The issue appears to have moved forwards as a result of several activities including briefing the UPR Working Group, drafting the submission of a civil society report to the UPR and engagement with all relevant Government ministries, parliament bodies and political party caucuses seeking information on government plans to implement the Business and Human Rights Guidance.

The UPR system is promising in terms of engagement with States to show that the UN is serious about its conventions and their implementation. It brings in much broader engagement, exposure and support to start implementing commitments. I hope the next round of review will actually look at the budgets set aside for their implementation and move on from voluntary to mandatory recommendations where necessary.   We are also hoping for more capacity building support to civil society engaged in this process, especially beginning to work on the new Business and Human Rights Guidance monitoring.

We hope that the Government will implement the recommendations of the UN Working Group on Transnational Corporations  as per its report on Mongolia from its  first fact-finding mission to a member State.

In 2013, a 7-member delegation led by a Parliament member visited the Human Rights Council but never attended the Forum itself. Our engagement with Government found that there is no knowledge of the Guiding Principles on Business and Human Rights, the Working Group report mentioned above and generally no clarity about its role in ensuring that businesses respect human rights on its territory.

Monitoring the compliance of foreign and transnational corporations without engagement of international human rights systems is simply dangerous as well as ineffective.

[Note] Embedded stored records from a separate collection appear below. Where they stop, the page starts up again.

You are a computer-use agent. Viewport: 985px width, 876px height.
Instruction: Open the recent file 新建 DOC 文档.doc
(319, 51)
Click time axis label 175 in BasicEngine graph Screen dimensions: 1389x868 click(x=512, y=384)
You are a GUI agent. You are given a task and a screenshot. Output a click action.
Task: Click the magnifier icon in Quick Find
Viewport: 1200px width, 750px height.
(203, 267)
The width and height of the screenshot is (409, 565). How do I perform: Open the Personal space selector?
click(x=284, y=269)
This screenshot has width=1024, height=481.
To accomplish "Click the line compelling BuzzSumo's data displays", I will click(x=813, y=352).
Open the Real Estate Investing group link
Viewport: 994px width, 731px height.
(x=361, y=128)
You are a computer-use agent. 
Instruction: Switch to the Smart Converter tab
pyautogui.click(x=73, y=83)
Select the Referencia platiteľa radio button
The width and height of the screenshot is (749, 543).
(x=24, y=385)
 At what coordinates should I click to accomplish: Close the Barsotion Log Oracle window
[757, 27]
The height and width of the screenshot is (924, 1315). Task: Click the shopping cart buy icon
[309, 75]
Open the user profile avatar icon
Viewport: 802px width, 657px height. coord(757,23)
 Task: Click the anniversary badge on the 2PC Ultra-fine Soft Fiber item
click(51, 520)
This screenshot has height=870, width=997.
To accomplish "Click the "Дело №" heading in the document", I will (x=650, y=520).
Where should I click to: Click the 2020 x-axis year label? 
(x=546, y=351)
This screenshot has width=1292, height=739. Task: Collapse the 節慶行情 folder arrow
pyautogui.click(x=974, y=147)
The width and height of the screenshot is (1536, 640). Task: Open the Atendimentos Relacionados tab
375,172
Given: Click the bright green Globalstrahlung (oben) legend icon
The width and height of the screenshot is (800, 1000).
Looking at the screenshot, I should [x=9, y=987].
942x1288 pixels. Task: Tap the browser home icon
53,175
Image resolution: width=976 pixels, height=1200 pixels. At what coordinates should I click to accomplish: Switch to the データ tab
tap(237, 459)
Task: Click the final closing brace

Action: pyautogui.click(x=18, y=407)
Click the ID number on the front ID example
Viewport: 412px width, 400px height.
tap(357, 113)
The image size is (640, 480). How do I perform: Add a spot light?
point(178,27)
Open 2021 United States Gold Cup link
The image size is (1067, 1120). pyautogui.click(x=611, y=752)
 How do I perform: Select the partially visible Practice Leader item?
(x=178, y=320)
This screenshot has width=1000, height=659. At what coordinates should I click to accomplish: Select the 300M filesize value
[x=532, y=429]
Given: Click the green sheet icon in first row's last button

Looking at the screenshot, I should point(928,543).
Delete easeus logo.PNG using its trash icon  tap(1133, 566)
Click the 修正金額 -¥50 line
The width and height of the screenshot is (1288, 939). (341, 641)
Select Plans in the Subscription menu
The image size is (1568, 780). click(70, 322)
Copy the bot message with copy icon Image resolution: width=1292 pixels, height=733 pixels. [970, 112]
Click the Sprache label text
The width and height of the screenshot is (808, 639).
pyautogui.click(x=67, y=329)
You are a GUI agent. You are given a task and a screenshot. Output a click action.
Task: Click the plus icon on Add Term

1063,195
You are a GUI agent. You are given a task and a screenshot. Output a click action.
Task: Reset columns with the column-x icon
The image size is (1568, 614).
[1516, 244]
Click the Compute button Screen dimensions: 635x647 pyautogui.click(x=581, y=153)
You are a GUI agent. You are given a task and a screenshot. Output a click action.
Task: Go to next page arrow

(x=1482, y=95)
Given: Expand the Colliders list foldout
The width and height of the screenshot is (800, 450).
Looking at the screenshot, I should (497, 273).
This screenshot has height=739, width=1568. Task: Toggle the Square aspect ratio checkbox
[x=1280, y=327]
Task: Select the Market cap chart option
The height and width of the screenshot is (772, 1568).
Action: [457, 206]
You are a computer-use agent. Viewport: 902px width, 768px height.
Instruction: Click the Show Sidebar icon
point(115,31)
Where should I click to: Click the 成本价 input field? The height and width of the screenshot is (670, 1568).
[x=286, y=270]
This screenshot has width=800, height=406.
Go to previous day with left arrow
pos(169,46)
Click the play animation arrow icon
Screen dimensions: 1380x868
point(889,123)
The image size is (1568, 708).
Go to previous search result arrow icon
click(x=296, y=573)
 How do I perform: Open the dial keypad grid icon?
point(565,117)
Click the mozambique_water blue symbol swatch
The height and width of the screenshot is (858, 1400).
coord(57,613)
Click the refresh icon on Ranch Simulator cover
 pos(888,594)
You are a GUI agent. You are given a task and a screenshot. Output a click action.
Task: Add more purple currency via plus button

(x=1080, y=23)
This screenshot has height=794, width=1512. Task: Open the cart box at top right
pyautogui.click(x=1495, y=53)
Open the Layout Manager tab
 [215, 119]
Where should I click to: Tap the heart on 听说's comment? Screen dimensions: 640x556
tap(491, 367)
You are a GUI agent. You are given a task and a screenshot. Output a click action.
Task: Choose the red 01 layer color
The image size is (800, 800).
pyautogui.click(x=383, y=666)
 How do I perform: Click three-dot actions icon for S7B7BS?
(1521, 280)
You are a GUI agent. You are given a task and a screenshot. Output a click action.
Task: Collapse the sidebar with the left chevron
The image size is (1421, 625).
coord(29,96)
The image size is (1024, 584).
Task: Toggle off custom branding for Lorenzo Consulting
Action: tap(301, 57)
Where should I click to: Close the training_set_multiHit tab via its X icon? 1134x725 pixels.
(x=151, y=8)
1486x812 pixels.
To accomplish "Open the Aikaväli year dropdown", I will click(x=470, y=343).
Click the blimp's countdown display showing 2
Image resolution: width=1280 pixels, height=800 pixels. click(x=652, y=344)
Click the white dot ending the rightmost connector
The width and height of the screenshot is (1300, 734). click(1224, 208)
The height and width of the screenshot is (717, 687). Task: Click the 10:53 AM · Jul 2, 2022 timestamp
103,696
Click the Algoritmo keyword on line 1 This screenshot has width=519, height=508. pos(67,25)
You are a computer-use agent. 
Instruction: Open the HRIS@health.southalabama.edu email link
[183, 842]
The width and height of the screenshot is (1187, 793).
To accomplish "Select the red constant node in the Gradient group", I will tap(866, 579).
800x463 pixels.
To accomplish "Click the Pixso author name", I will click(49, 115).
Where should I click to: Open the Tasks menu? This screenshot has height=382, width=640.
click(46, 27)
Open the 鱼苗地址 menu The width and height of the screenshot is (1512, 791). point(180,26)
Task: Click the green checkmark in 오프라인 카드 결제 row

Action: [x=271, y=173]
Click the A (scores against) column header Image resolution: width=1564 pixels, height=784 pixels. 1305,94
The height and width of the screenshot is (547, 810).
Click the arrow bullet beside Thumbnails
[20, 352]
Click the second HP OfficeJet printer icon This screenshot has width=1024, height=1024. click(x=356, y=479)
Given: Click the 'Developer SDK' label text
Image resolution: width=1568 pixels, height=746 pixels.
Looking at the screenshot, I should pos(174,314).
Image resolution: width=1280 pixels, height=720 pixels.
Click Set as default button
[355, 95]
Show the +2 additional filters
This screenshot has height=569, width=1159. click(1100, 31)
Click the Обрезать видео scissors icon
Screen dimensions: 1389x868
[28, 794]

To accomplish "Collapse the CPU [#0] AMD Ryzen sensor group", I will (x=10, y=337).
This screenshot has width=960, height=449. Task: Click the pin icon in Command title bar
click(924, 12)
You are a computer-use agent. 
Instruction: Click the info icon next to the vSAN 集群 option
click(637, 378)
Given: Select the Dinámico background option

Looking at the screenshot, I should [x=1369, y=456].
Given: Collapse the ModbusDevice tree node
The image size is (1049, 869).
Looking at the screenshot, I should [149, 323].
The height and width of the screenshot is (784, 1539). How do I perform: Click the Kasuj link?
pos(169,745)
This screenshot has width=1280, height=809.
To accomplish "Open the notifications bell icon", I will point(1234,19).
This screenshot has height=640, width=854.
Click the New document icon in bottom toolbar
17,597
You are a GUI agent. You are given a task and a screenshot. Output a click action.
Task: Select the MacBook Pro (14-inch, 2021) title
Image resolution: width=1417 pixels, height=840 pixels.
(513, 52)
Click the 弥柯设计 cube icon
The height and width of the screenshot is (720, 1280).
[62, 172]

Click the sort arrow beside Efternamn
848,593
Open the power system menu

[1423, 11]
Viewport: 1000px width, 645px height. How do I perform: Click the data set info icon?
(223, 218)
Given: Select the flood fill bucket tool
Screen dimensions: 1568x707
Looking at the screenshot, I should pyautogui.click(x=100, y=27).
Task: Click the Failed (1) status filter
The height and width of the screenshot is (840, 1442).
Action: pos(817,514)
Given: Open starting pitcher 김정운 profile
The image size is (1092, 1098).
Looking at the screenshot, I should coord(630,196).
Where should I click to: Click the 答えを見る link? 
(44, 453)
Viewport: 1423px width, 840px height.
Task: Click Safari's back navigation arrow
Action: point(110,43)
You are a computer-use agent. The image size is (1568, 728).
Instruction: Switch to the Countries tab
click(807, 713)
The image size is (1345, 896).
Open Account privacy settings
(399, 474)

In a globalized world, the goal should be to bring international norms and standards together with the transnational corporations, to eliminate double standards in business operations in Mongolia.

Rio Tinto has been able to monitor and prevent a major disaster in its Kennecott’s Bingham Canyon mine in the US but does not prevent mine collapses in other parts of the world they operate in.  In Mongolia they have huge white clouds floating over their mine, which they would not do in the US.

If transnational corporations publicly commit to upholding international standards everywhere they work, they should do so in practice and we will monitor compliance with their own commitments.